Lookin' good! Any thoughts of making some for sale here?


----------



## Steelart99 (Jan 19, 2013)

hardtwist said:


> Lookin' good! Any thoughts of making some for sale here?



I'm afraid I have too many other projects to make more than what I use . There are a couple of others on WB selling tools.
Dan


----------



## RusDemka (Jan 19, 2013)

Those look great, i machine mine on a mill, and i didnt think about heating them up to stick them in the handle, i just drill a hole and epoxy the voids. I sold a few sets, but now i only trade them for wood lol :i_dunno:


----------



## Steelart99 (Jan 19, 2013)

RusDemka said:


> Those look great, i machine mine on a mill, and i didnt think about heating them up to stick them in the handle, i just drill a hole and epoxy the voids. I sold a few sets, but now i only trade them for wood lol :i_dunno:



A trick I learned putting wood handles on knives. It makes a very solid 
mount, and at 4 inch deep, no glue needed.


----------



## jimmyjames (Jan 19, 2013)

Thats a nice little grinder you have there, we have okomoto's at my work and would love to have a little one like that at home


----------



## DKMD (Jan 19, 2013)

Nicely done! Thanks for sharing... I'd never seen that trick for making a hole in the handle.


----------



## Steelart99 (Jan 19, 2013)

burlguy72 said:


> Cool, I like how you stamp the cutter tip number into the tool.. Great pics.. Cory..



I should have done that before I started drinking ... sigh. I was having issues with my arbor press, so the stamps ended up messy.


----------



## Kenbo (Jan 20, 2013)

That's really cool. I love how you guys can make your own turning tools. Awesome job.


----------



## woodtickgreg (Jan 20, 2013)

Nice work! It's very gratifying to make your own tools isn't it. I see in your pics you have some very nice old machines in your shop also, if you get a chance post em in the old iron section for all to see, especially me!


----------



## Steelart99 (Jan 20, 2013)

woodtickgreg said:


> Nice work! It's very gratifying to make your own tools isn't it. I see in your pics you have some very nice old machines in your shop also, if you get a chance post em in the old iron section for all to see, especially me!

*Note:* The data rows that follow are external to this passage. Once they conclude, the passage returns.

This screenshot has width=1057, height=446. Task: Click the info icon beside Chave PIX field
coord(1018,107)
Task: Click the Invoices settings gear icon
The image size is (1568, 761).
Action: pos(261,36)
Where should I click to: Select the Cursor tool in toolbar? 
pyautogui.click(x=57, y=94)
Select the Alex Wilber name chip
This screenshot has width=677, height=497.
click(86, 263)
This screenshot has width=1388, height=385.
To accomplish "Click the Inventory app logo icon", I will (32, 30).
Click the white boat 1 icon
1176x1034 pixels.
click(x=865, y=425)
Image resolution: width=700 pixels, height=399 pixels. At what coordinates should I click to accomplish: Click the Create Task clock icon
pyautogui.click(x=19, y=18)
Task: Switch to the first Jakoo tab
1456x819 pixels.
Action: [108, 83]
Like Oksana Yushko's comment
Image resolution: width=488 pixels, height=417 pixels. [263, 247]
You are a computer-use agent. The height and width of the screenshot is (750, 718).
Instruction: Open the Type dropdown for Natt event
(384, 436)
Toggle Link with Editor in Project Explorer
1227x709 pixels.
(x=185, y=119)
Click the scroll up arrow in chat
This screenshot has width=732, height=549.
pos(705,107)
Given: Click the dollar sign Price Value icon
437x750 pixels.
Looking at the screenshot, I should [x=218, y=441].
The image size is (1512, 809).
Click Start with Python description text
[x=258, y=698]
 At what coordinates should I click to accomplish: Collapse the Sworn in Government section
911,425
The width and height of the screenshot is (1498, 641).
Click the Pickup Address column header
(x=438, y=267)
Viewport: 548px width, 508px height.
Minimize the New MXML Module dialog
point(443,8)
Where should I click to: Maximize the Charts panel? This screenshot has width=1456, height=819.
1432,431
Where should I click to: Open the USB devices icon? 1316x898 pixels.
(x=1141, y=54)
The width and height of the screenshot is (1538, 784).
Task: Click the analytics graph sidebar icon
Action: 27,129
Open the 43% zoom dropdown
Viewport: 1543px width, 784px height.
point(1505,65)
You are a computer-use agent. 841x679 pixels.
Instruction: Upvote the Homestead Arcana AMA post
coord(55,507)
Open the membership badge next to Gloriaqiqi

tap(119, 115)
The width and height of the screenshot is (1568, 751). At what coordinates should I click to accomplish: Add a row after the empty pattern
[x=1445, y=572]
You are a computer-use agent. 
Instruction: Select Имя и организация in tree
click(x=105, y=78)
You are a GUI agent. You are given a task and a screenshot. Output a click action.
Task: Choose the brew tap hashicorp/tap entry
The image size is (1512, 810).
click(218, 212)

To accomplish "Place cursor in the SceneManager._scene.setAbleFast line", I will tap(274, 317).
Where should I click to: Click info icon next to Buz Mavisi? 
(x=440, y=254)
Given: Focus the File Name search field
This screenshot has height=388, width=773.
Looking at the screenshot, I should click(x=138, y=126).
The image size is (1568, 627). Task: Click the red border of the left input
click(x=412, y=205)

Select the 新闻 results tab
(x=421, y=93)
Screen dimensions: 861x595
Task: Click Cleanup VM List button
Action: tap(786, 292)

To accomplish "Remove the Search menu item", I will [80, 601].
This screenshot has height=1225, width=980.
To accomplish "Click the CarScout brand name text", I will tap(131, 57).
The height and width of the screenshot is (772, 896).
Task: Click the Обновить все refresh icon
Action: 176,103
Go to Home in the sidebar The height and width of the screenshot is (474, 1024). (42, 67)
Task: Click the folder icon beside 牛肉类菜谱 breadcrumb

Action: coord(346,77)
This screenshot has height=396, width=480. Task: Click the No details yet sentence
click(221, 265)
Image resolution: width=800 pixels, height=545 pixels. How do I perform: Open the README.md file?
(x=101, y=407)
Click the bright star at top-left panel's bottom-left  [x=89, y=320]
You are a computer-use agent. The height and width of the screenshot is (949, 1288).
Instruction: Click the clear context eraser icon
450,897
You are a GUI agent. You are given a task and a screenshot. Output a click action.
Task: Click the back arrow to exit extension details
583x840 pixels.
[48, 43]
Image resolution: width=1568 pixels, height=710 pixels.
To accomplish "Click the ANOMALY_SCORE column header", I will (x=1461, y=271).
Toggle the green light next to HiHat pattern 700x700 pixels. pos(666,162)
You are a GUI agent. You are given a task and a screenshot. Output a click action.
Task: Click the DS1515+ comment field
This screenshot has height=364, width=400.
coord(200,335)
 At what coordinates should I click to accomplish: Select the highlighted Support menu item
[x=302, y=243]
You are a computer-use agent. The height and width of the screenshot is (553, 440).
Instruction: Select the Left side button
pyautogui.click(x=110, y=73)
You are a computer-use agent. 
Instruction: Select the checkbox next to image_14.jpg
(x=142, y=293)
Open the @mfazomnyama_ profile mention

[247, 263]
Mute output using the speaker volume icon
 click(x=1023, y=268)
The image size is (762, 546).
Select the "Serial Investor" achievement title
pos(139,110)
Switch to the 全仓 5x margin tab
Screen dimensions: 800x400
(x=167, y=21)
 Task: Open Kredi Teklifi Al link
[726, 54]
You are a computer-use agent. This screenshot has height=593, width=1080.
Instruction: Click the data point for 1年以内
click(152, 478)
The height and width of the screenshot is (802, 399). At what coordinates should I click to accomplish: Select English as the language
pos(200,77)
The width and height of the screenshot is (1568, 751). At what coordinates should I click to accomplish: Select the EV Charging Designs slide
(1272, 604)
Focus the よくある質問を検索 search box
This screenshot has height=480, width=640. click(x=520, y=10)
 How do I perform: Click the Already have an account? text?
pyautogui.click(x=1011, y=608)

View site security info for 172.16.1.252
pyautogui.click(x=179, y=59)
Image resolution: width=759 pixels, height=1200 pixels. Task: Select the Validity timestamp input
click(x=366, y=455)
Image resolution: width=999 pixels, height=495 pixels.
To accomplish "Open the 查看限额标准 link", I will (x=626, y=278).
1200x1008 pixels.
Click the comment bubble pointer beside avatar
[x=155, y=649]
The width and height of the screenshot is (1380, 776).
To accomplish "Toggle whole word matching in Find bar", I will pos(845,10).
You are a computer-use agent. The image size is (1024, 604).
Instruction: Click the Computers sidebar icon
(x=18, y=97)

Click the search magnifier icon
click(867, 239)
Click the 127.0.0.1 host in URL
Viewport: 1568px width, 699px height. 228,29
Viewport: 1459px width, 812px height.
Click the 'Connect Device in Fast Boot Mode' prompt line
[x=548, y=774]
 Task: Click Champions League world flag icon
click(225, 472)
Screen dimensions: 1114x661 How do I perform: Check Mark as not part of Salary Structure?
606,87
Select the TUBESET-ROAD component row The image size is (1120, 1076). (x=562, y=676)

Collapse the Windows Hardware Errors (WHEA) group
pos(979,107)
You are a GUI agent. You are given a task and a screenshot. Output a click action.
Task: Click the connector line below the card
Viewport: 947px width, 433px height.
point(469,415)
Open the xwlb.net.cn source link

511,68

I love making my own tools. I designed and built the 30 ton press, a 2x72 belt grinder, a horizontal belt grinder, a double disc sander, a vertical disc sander, multiple forges, a salt pot heat treating system, and untold hand tools. I like doing that as much as creating artwork.
Sounds like I'm not alone in that.


----------



## woodtickgreg (Jan 20, 2013)

Steelart99 said:


> woodtickgreg said:
> 
> 
> > Nice work! It's very gratifying to make your own tools isn't it. I see in your pics you have some very nice old machines in your shop also, if you get a chance post em in the old iron section for all to see, especially me!
> ...


I saw some of your machines in your shop thread, Very cool!


----------